Abstract:
In today’s digital age, understanding user interests on social media platforms like
X is crucial for enhancing user engagement and personalizing content. This study
addresses the challenge of classifying X users based on their interests using various
machine learning and deep learning algorithms. A comprehensive dataset
encompassing diverse interest categories like Politics, Sport, and Health was
compiled and preprocessed to ensure data quality and consistency. The study
implemented multiple models, including traditional machine learning algorithms
(Random Forest, Logistic Regression, Naive Bayes) and deep learning
architectures (Convolutional Neural Network, RNN combined with CNN, and
Bidirectional LSTM).
The results demonstrate that while traditional models like Random Forest
achieved high accuracy and computational efficiency 94.13%, deep learning
models, particularly the Bidirectional LSTM, excelled in capturing complex
patterns and contextual information within the data. The Bidirectional LSTM
achieved the highest accuracy of 92.54%, albeit with higher computational costs
and longer training times. Precision, recall, and F1-score metrics consistently
highlighted the strengths of each model, with Random Forest and deep learning
models showing robust performance across various evaluation criteria.
The study also addressed significant challenges such as data imbalance and
overfitting through techniques like data augmentation, regularization, and
hyper-parameter tuning.
Execution time analysis revealed that traditional models are suitable for real-time
applications due to their speed especially Naive Bayes, while deep learning models
benefit from GPU acceleration to handle larger datasets efficiently.

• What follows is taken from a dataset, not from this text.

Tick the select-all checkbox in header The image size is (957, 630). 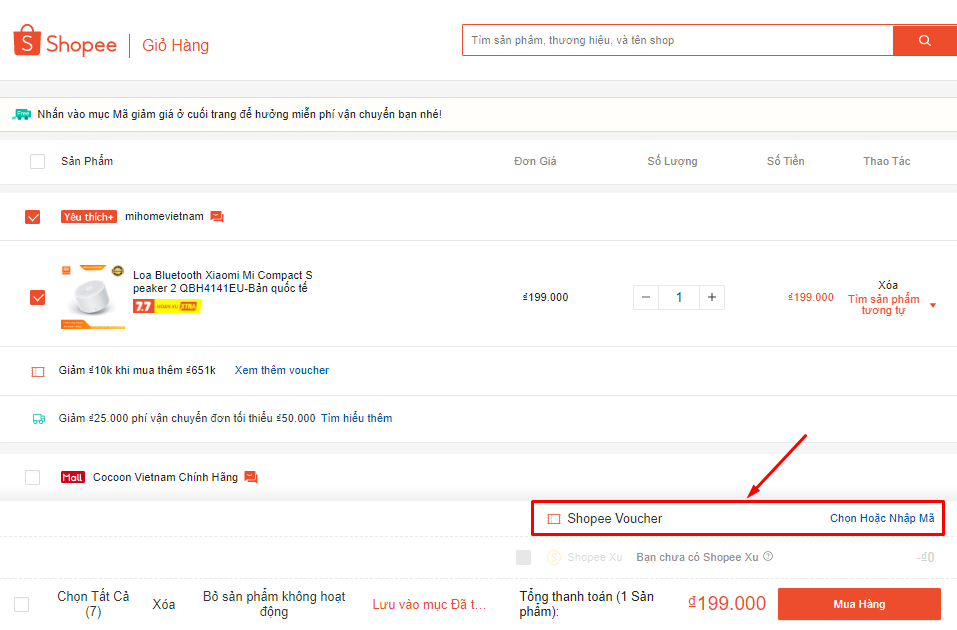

Overall, this comparative analysis underscores the importance of selecting
appropriate models based on specific task requirements. The findings suggest that
a hybrid approach, leveraging the speed of traditional machine learning models
and the advanced pattern recognition capabilities of deep learning models, offers
an effective solution for user interest classification on X. This research lays a
foundation for developing sophisticated social media analytics tools, contributing
to a deeper understanding of user behavior in the digital age.